Reproduce word for word the lines of the records from the one containing "Click the 封面 cover button" through the end of the records, leaving the pictures out.
--- begin Entries ---
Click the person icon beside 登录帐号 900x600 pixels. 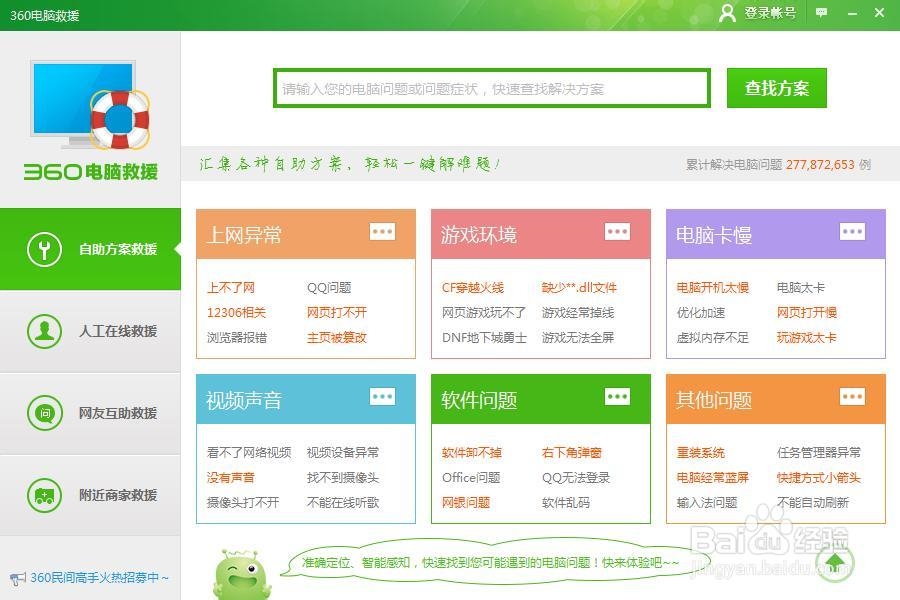pyautogui.click(x=728, y=14)
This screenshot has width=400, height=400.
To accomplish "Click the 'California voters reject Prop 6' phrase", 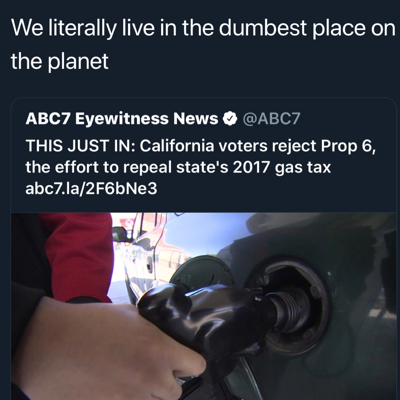I will 256,146.
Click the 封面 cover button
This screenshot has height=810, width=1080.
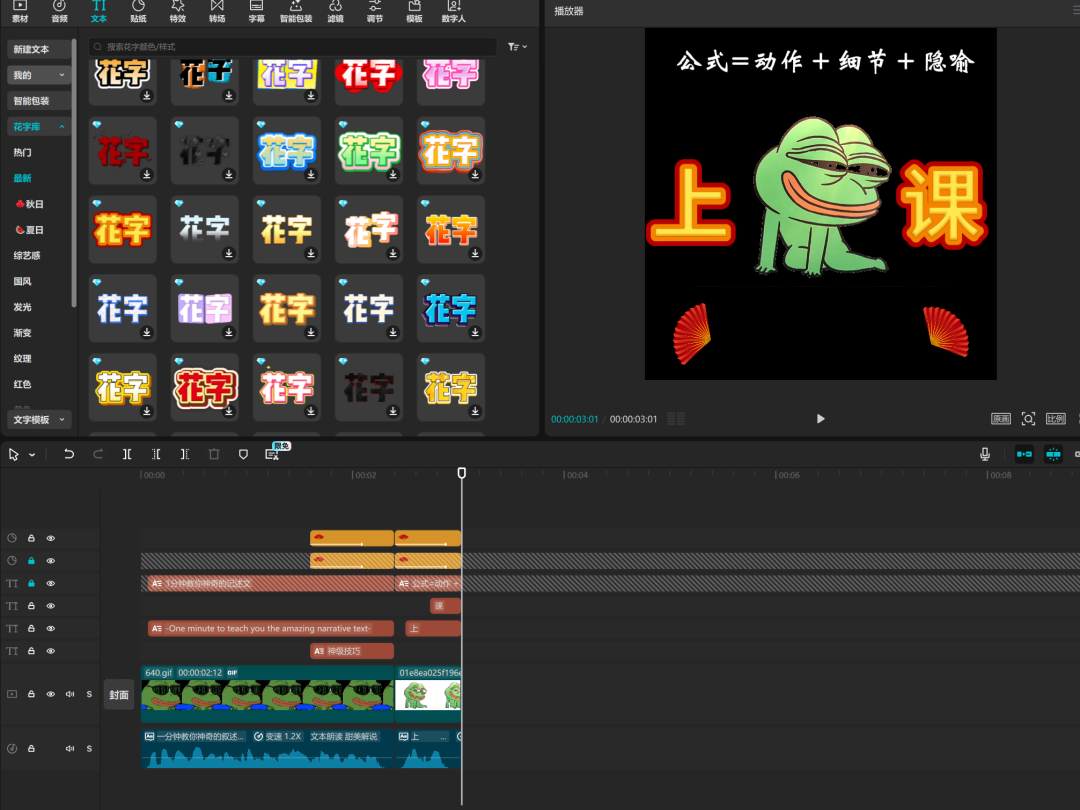pos(119,694)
--- end Entries ---
### Task solution
Click the 封面 cover button
This screenshot has height=810, width=1080.
pos(119,694)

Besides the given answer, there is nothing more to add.